Halk şiirinde ise sümbülün perîşan hâlinden eser yoktur.
“Sümbül der ki boyum uzun
Yapraklarım düzüm düzüm
Beni ak gerdana dizin
Benden âlâ çiçek var mı?”
Sümbül, pek nârindir. Ne çok açık ve güneşli ne çok kapalı ve kasvetli havayı sever.
Mart ayı girdi gireli hiç sümbül kokladınız mı? Bir sümbüle alıcı gözle bakınız mı? Bir dahaki martı görüp göremeyeceğimiz, bir daha sümbül koklayıp koklayamayacağımız belli değil.
Bahçemdeki sümbülleri, nergisleri, sık sık seyrediyorum; kokluyorum. Bu nimetler için Allah’a şükrediyorum. Şükûfenâme sâhibi Ali Çelebi, rûz-ı kıyâmette çiçeklerle haşrolmak için duâ edermiş. Ne güzel bir duâ! Rabbim, cümle çiçek muhiblerini, sevdiği çiçeklerle haşretsin!
……
Yine bir mart ayında seçim sandığına doğru gidiyoruz. Bir kısım politikacılar, meydanlarda fırtınalar estiriyor, tehditler savuruyor; bir kısım politikacılar ise günlük güneşlik günler, yalancı baharlar vaad ediyorlar. Allahaşkına, yok mu bunun ortası?
İkisi de canımı sıkıyor. Benim derdim, sümbülî hava.
Martın bitmesine, seçim sandığına gitmemize 20 gün kaldı. Oylarımızı nâzikçe değil de bir takım ithamlarla korkutarak isteyenler, aşağılarda ne tür kırgınlıklara sebep olduklarını biliyorlar mı? Politikacılar, seçimden sonra el sıkışıp barışıyorlar. Bizler ise onların koydukları ölçülerle birbirimize bakmanın bedelini ödüyoruz.

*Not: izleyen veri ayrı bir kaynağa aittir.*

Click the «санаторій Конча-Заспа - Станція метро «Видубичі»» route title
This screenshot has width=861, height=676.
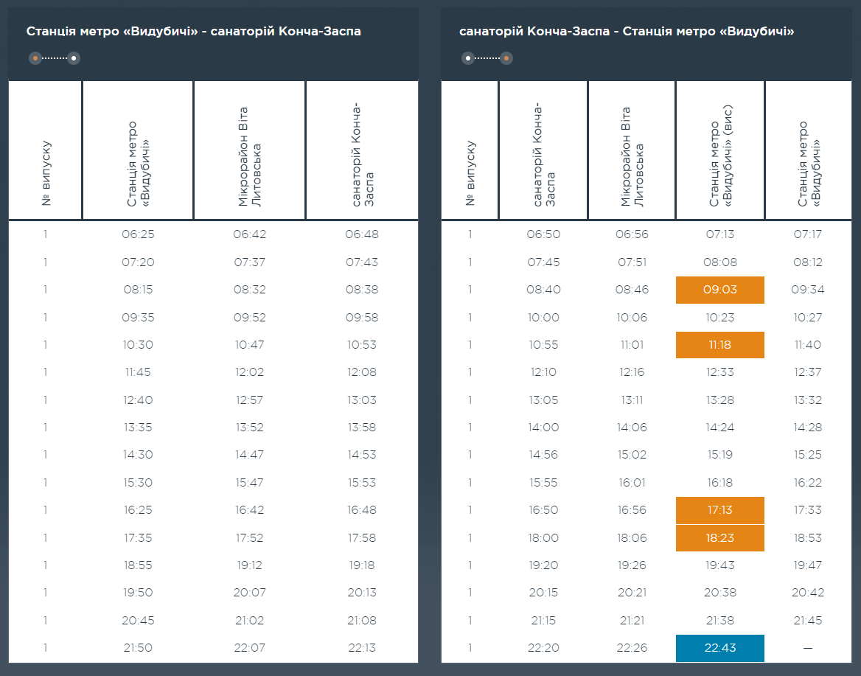pos(626,32)

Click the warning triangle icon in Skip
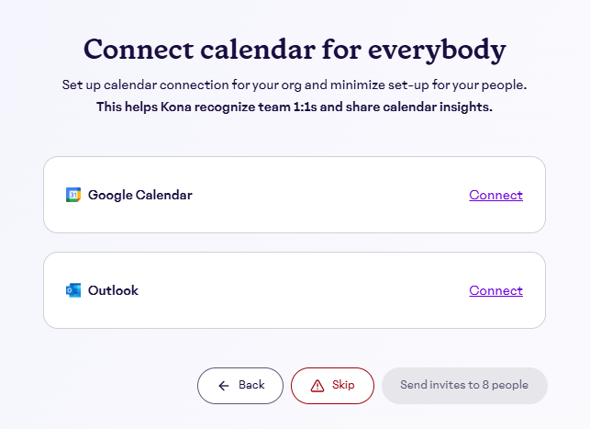[317, 386]
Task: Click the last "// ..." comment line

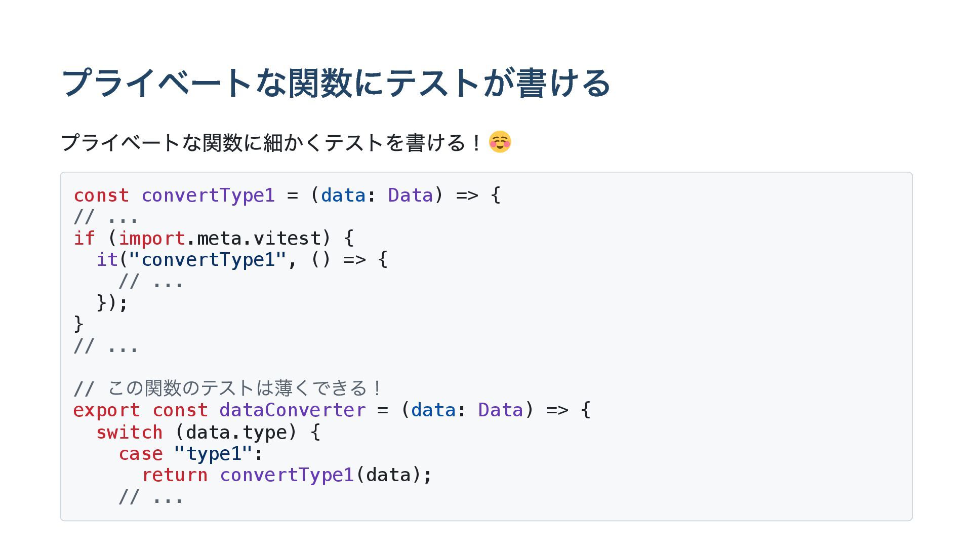Action: [151, 497]
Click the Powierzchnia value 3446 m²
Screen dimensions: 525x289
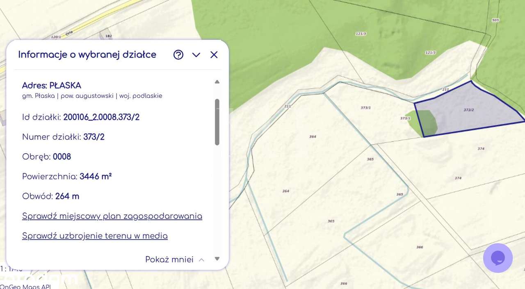tap(96, 176)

Yıllardır her seçim döneminde meydanlardaki söylemlere kapılarak fanatikleşen, politize olmaya aşırı hevesli CHP’li, AK Parti’li, MHP’li… arkadaşlarımı, dostlarımı kaybetmekten yoruldum. Seçim bitince olanları unutmak, kaldıkları yerden devam etmek istiyorlar ama eskisi gibi olmuyor.
Nasıl olsun ki?
“Gel açıl seyrâna çık dersen ey bül-heves
Ben açılsam da perîşan hâtırım sümbül gibi” (Sadrî)
Sümbül havası, sümbül kokusu, hayâtınızdan eksik olmasın!